The software should include the following:
photo-editing software and imaging manipulation;
browser use licence (if needed);
backup software (CD writer, backup units);
general purpose software (editor, e-mail, etc.).
So far we have foreseen the following development, step by step:
a feasibility study: a thorough evaluation of the project, including an accurate appraisal of resources and development phases;
project guidelines: general standard criteria, use of SGML and TEI files, TEI Header files, TIFF, JPEG files, procedures to follow for the digitisation (technical operations, data check, proof reading, etc.), suitable software;
first phase of digitisation: trial samples, quality and formats checks;
creation of a first version of the VBD on hard disk: creation of a HTML page, simulating a WWW site, printing of a trial CD(/DVD);
second phase of digitisation: the whole manuscript is acquired under the previously defined procedures;
text integration, notes, critical apparatus, other textual data;
making of a second trial CD(/DVD): if everything conforms to our expectations, production of the final CD(/DVD).
Roberto Rosselli Del Turco
Dipartimento di Scienze del Linguaggio
Facoltà di Lettere e Filosofia
Università di Torino
e-mail: rosselli@cisi.unito.it
rosselli@ling.unipi.it
1 See V. Dolcetti Corazza, Vercelli tra Oriente e Occidente, tra tarda Antichità e Medioevo, Atti delle Giornate di Studio 10-11 Aprile 1997, Torino, DellOrso Editore, 1998.
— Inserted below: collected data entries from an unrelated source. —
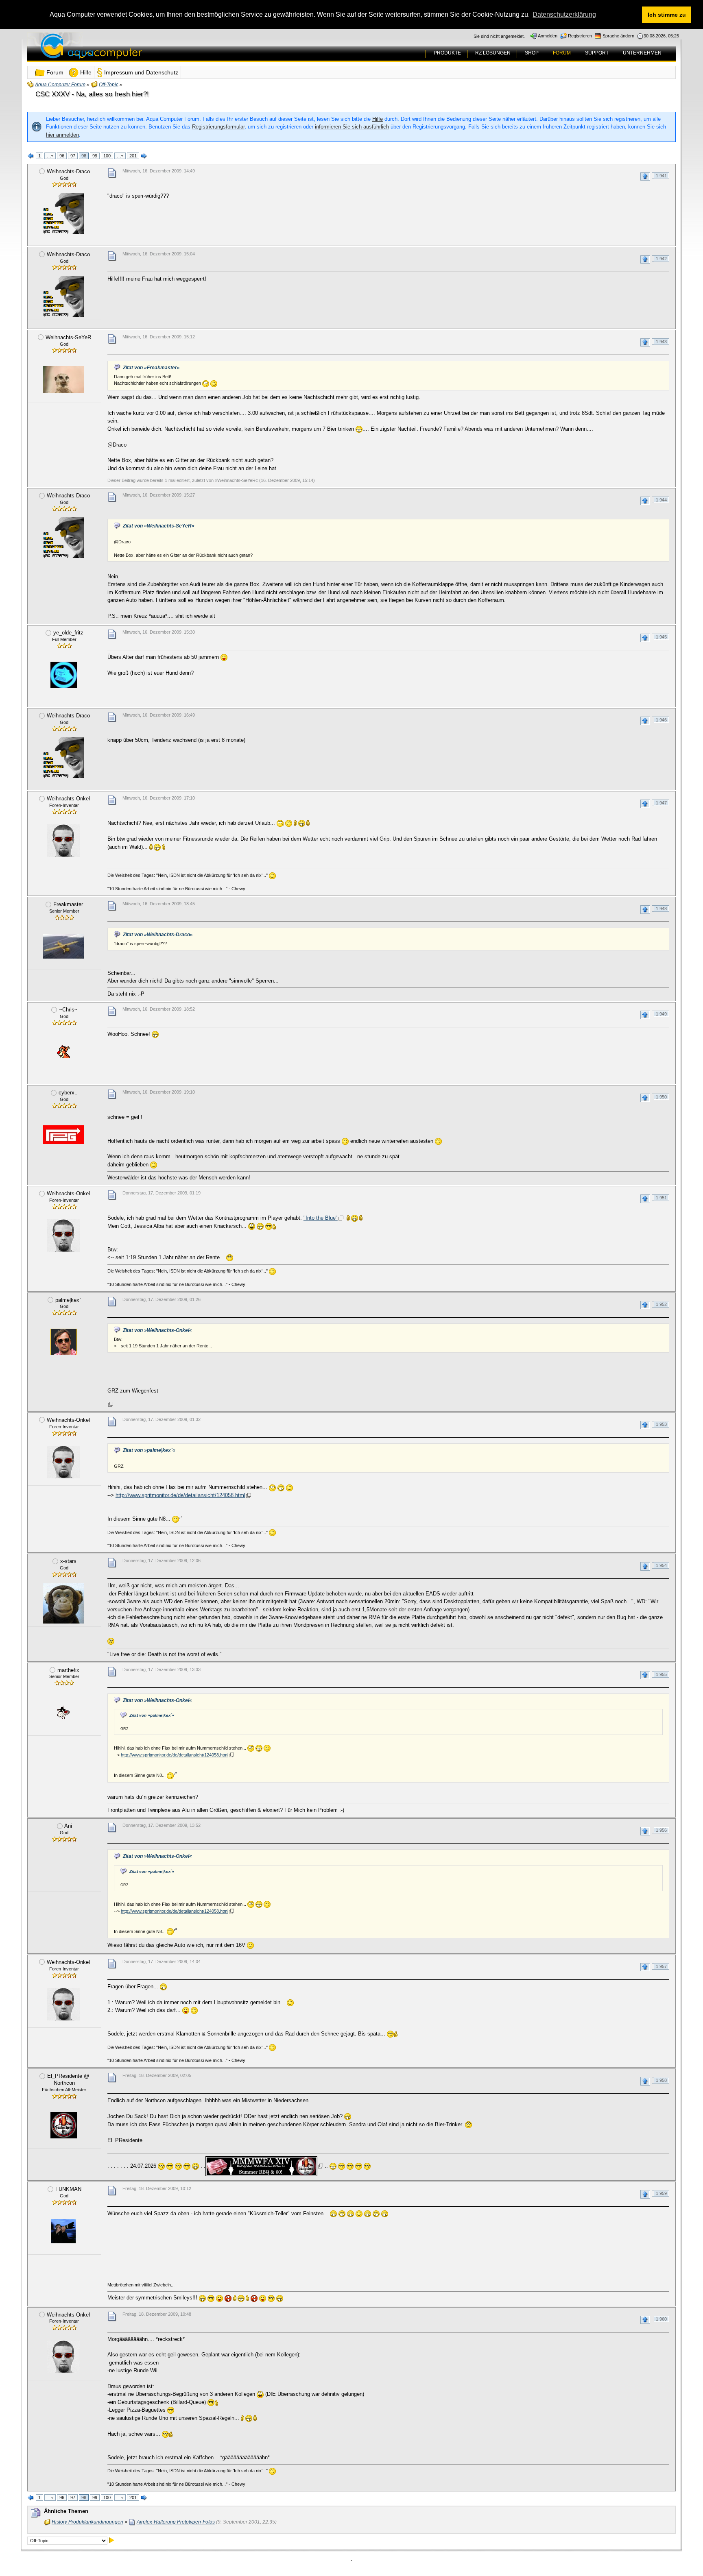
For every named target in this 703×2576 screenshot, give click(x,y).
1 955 (661, 1674)
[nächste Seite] (144, 156)
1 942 (661, 258)
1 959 (661, 2193)
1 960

2 We may call to mind the destruction of documents preserved in public institutions, which would be an enormous loss.
3 Like a medieval manuscript or last century photos, for instance.
4
Kevin S. Kiernan, Digital Preservation, Restoration, and
Dissemination of Medieval Manuscripts. In Ann Okerson & Dru Mogge
(eds.), Gateways, Gatekeepers, and Roles in the Information Omniverse:
Proceedings of the Third Symposium, pp. 37-43. Washington, DC: Office
of Scientific and Academic Publishing, Association of Research Libraries,
1994. You can also find this article on the web: http://www.arl.org/symp3/kiernan.html.
5 It is fundamental to use the best technology at our disposal, in order to postpone for as long as possible the need of a new digitisation.
6 First of all the digitisation of the ms.